Research Project: Defining Agroecological Principles and Developing Sustainable Practices in Mid-Atlantic Cropping Systems

Location: Sustainable Agricultural Systems Laboratory

Title: Cultural strategies for managing weeds and soil moisture in cover crop based no-till soybean production

Author
item Wells, M - North Carolina State University
item Reberg-horton, S - North Carolina State University
item Mirsky, Steven

Submitted to: Weed Science
Publication Type: Peer Reviewed Journal
Publication Acceptance Date: 1/26/2014
Publication Date: 6/1/2014
Citation: Wells, M.S., Reberg-Horton, S.C., Mirsky, S.B. 2014. Cultural strategies for managing weeds and soil moisture in cover crop based no-till soybean production. Weed Science. 62:501-511.

Interpretive Summary: A cover crop-based organic rotational no-till soybean production system combines the soil conservation practices associated with conventional no-till with the soil building practices associated with organic crop production. This crop production system relies on growing high levels of cover crop biomass for weed suppression. However, weed control can still be inconsistent and high levels of cover crop biomass can reduce soil water needed for soybean production. Therefore, we tested how crop row spacing and timing of planting affect weed suppression and soil water availability, respectively, in cover crop-based organic rotational no-till soybean production. The high levels of cover crop biomass provided excellent weed control, however, narrowing row spacing did increase overall weed control. Furthermore, 38 cm row spacing had the highest yields compared to 17 cm and 76 cm. The presence of a cover crop can greatly increase soil water content throughout the growing season when there is adequate rainfall after cover crop termination. However, delaying soybean planting after cover crop termination will only influence subsequent crop performance on dry production years where killing the cover crop is synchronized with a rain event. This work will be included in organic production guides and used by farmers as a decision tool for how and when to plant soybean in high biomass cover crops.
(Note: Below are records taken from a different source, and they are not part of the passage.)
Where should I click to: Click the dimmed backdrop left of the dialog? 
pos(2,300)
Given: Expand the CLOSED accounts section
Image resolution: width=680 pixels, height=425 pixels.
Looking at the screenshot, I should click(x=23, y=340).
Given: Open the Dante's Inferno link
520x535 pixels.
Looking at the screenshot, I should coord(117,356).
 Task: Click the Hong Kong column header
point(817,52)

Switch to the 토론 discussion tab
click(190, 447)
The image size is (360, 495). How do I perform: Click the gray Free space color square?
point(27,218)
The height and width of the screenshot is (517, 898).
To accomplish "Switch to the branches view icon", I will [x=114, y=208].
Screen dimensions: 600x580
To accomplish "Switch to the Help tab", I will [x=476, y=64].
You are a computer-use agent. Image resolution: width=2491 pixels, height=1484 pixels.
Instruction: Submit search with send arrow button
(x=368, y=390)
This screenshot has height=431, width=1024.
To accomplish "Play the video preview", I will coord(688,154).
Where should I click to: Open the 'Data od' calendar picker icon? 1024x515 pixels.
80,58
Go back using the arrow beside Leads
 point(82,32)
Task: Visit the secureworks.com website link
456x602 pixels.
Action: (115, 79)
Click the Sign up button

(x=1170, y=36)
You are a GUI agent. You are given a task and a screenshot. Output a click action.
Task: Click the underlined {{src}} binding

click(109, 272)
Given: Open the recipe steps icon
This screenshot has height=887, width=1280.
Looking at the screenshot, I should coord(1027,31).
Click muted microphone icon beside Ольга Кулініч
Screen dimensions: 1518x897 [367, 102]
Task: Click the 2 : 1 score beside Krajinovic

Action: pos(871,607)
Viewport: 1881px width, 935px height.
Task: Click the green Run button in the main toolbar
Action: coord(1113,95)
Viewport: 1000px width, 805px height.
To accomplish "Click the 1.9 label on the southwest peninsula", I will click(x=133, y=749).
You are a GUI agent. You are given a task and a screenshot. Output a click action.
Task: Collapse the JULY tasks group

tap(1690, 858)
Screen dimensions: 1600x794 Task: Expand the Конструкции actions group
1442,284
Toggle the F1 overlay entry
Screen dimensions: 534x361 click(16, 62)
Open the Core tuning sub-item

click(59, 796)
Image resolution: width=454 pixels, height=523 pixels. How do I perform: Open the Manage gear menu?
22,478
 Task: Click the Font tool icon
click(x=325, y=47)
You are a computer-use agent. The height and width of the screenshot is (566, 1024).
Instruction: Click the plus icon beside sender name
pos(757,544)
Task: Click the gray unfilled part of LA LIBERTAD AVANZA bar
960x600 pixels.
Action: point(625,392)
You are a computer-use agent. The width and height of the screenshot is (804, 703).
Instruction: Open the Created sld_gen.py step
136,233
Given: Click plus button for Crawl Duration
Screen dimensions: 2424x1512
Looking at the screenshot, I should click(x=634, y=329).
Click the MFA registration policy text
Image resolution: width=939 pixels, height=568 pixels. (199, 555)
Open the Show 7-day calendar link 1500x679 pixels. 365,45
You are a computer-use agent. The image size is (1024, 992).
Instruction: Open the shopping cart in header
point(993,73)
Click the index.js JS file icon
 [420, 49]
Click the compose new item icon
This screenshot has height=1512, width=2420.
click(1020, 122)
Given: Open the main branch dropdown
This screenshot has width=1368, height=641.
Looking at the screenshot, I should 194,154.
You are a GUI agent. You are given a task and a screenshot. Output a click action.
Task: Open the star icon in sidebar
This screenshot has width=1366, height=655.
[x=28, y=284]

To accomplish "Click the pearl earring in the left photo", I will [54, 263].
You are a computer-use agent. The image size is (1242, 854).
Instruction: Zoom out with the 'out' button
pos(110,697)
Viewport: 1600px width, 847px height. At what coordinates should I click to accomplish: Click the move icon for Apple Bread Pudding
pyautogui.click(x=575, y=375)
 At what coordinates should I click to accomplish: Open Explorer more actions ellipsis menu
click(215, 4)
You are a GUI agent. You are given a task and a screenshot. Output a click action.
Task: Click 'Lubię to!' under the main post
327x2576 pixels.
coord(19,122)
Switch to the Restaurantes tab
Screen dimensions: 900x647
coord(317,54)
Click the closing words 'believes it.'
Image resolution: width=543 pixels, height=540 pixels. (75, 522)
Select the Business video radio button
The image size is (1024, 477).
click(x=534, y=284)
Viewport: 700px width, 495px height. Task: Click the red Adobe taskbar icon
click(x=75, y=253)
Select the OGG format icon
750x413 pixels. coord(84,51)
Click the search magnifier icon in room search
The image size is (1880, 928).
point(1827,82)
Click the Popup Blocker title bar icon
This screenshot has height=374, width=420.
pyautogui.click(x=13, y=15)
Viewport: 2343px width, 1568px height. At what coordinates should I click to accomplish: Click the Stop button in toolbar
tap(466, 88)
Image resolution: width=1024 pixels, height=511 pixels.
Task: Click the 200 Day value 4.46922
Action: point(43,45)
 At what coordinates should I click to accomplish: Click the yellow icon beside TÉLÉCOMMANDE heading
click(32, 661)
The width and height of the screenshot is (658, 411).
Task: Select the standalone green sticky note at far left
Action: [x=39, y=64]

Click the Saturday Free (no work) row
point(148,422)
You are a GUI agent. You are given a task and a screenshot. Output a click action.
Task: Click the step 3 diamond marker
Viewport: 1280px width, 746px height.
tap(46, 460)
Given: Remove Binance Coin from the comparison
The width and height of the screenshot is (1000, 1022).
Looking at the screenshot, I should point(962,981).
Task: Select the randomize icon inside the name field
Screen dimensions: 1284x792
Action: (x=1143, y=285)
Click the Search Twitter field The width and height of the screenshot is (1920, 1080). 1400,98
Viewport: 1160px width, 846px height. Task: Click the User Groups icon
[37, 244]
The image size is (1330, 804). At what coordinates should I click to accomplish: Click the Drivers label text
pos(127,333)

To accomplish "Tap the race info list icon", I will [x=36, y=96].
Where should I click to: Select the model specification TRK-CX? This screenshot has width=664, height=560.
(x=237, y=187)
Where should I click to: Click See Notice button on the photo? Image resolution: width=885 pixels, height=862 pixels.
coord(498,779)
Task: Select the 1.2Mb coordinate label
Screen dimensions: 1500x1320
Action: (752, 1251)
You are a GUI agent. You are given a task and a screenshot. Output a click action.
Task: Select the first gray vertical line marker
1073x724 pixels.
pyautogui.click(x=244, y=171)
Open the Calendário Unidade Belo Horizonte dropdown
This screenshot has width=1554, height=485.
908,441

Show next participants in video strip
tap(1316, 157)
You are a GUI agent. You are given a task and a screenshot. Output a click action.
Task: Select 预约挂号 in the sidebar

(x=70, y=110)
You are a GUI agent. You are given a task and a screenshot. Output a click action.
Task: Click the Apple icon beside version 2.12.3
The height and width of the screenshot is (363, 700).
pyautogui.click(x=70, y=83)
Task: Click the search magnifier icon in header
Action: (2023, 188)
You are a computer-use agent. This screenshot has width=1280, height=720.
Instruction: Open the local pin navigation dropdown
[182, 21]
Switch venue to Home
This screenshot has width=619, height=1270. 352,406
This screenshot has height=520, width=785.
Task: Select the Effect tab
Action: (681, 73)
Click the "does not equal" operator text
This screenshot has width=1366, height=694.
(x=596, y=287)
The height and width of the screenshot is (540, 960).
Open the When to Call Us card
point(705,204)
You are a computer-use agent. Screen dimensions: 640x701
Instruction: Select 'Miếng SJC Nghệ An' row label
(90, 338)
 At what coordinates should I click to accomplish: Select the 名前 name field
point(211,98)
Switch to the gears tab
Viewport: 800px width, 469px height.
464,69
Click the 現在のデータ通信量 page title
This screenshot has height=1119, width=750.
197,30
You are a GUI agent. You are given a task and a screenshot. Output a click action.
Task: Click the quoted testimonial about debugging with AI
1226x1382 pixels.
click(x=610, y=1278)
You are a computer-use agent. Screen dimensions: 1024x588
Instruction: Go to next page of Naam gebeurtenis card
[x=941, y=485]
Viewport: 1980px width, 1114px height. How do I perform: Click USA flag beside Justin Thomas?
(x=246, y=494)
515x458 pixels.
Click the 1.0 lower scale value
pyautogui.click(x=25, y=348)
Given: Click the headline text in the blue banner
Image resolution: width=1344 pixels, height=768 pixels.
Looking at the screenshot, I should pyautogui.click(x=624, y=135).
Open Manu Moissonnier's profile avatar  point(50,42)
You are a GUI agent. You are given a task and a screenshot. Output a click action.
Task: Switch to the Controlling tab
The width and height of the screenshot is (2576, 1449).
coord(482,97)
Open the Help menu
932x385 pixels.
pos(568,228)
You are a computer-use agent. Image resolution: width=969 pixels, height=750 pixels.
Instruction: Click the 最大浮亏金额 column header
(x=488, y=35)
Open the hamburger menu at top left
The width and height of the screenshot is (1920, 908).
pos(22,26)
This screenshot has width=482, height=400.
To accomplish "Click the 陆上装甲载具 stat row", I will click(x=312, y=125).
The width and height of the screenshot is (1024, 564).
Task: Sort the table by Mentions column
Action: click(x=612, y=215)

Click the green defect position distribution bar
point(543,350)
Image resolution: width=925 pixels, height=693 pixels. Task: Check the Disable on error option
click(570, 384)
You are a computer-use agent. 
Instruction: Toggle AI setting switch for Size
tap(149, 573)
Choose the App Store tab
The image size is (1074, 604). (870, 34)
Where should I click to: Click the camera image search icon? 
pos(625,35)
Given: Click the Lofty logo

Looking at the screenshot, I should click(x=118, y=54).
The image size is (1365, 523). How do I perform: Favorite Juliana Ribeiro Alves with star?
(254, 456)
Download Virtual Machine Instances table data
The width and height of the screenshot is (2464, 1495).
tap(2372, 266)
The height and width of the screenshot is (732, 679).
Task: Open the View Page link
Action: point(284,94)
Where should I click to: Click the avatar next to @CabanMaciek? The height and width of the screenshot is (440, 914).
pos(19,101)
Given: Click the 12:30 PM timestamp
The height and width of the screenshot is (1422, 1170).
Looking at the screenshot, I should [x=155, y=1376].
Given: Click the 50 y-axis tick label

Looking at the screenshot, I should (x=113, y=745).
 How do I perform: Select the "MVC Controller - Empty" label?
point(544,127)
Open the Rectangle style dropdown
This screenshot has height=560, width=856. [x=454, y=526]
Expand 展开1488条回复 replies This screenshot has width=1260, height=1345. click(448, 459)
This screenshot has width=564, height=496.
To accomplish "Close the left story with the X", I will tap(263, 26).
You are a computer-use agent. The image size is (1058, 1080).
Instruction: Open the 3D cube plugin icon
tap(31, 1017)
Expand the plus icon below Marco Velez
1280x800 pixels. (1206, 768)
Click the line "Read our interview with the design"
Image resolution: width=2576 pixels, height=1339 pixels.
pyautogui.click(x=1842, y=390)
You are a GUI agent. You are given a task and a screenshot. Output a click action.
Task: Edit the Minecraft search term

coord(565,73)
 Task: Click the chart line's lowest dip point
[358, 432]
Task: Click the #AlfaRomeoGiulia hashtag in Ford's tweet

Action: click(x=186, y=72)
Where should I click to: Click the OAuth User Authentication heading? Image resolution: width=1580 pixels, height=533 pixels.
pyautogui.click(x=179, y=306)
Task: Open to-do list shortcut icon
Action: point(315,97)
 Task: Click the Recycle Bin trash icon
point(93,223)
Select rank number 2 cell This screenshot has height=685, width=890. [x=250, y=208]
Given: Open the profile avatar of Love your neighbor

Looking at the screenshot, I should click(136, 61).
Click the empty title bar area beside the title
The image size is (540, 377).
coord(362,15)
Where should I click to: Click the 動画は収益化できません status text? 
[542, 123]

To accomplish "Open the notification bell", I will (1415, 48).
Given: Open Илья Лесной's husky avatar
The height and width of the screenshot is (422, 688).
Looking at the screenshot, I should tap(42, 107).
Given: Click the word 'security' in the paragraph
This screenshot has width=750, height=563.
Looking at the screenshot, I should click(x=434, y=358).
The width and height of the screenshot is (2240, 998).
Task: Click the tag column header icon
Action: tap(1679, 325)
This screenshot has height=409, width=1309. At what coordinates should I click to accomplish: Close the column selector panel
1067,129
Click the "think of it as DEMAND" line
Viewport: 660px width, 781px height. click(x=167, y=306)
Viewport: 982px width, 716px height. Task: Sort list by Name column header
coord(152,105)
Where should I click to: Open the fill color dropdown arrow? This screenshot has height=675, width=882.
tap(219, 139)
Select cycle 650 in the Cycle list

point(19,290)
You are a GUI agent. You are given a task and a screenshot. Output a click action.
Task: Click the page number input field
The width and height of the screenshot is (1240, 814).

Technical Abstract: A four site-year study was conducted in North Carolina to evaluate the effects of soybean planting timing and row spacing on soil moisture, weed density, soybean lodging, and yield in a cover crop-based no-till organic soybean production system. Soybean planting timing included roll-kill/planting and roll-kill/delayed planting where soybean planting occurred either on the same day or approximately 2 weeks later, respectively. Soybean row spacing included 19, 38, and 76 cm, and all treatments included a weedy check and weed-free treatment. Rye biomass production averaged above 10,000 kg ha-1 dry matter, which resulted in good weed control across all sites. Despite having good weed control throughout all treatments, weed coverage was highest in the 76-cm row-space treatment when compared to both the 19-cm and 38-cm row spacing in two of the four site-years. Soybean lodging is a potential consequence of no-till planting of soybeans in high residue mulches, and of the three row spacings, the 19-cm spacing exhibited the greatest incidence of lodging. Row spacing also influenced soybean yield; the 19- and 38-cm row spacing out yielded the 76-cm spacing by 10%. Soil volumetric water content (VWC) was higher in the cereal rye mulch treatments compared to the no rye checks. Furthermore, delaying soybean planting lowered soil water evaporation. However, the increased soil VWC in the rolled-rye treatment did not translate into increased soybean yield. The rolled-rye treatment exhibited significant (P'<'0.01) increases in soil VWC when compared to the no-rye treatment at three of the four site-years. These results highlight planting date flexibility and potential risk to lodging that producers face when no-till planting organic soybeans.